### Extract provided:
>> START

Claw-back risks. Chilean insolvency legislation includes provisions allowing the liquidator to challenge transactions concluded in the period preceding the insolvency filing. Payments to creditors, asset transfers, and security granted during this retrospective window may be reversed if they are shown to have disadvantaged the general body of creditors. International groups that have repatriated funds from their Chilean subsidiary, or that have received repayment of intercompany loans in the months before distress, face real exposure to claw-back claims. The window under Chilean law is measured in months and, in certain cases involving related parties, is extended significantly.

Companies facing related corporate disputes in Chile should be aware that insolvency proceedings and shareholder or contractual disputes frequently intersect, requiring coordinated legal strategy across both areas.

Cross-border considerations: US, EU and international dimensions

Many insolvencies involving Chilean companies have a cross-border dimension. The parent entity is often incorporated in the United States or a European Union member state. Assets may be located in multiple countries. Creditors may include foreign banks, bondholders, or trade counterparties. Each of these features creates legal complexity that purely domestic proceedings cannot resolve on their own.

Recognition of Chilean proceedings abroad. Chilean insolvency proceedings are not automatically recognised in the United States or in EU member states. A foreign court will apply its own rules to determine whether and to what extent a Chilean proceeding affects assets or creditors within its territory. In the United States, a Chilean administrator or liquidator may apply to a federal court for recognition under the framework governing cross-border insolvency, which broadly follows the UNCITRAL model law approach. Recognition, if granted, extends the automatic stay to US assets and allows the Chilean representative to act in the US proceeding.

>> END

### Recorded data:
>> START

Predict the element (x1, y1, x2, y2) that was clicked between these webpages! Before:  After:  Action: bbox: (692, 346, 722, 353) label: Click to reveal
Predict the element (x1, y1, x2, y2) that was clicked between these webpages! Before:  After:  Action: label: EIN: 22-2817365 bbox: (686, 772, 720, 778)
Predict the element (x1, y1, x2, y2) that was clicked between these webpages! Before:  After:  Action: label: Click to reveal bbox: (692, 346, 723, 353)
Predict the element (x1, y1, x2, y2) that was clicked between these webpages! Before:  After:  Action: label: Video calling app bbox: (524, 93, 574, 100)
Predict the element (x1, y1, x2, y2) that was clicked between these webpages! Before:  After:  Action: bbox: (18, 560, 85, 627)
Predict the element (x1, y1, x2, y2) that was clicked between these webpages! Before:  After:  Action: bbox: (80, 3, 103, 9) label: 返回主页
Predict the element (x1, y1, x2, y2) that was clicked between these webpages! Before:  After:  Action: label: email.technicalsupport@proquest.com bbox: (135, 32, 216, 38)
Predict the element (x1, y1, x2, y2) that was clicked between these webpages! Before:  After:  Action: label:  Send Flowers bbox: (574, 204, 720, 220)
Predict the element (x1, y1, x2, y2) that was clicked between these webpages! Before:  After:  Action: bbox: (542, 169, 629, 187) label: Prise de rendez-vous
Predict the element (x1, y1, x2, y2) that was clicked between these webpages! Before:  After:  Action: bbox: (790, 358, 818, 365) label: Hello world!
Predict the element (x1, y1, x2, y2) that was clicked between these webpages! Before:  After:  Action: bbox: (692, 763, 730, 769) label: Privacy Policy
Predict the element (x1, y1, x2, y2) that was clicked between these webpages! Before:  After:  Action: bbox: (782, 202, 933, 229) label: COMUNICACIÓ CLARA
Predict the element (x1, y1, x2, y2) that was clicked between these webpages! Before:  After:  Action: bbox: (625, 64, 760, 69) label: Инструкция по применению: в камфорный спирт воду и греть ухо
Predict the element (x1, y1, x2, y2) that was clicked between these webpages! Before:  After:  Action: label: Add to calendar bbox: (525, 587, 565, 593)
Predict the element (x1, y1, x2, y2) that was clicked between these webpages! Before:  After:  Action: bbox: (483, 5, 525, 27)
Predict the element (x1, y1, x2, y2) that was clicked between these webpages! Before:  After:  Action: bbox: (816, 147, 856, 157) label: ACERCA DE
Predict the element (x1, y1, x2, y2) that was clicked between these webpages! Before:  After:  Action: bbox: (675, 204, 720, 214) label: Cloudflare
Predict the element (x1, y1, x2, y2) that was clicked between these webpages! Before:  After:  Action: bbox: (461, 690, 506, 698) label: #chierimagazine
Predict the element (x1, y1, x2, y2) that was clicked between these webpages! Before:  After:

>> END

Reproduce the passage on Chilean insolvency from "Companies facing related" up to and including "on their own.", replacing "legal complexity" with "legal uncertainty".

### Output of the task:
Companies facing related corporate disputes in Chile should be aware that insolvency proceedings and shareholder or contractual disputes frequently intersect, requiring coordinated legal strategy across both areas.

Cross-border considerations: US, EU and international dimensions

Many insolvencies involving Chilean companies have a cross-border dimension. The parent entity is often incorporated in the United States or a European Union member state. Assets may be located in multiple countries. Creditors may include foreign banks, bondholders, or trade counterparties. Each of these features creates legal uncertainty that purely domestic proceedings cannot resolve on their own.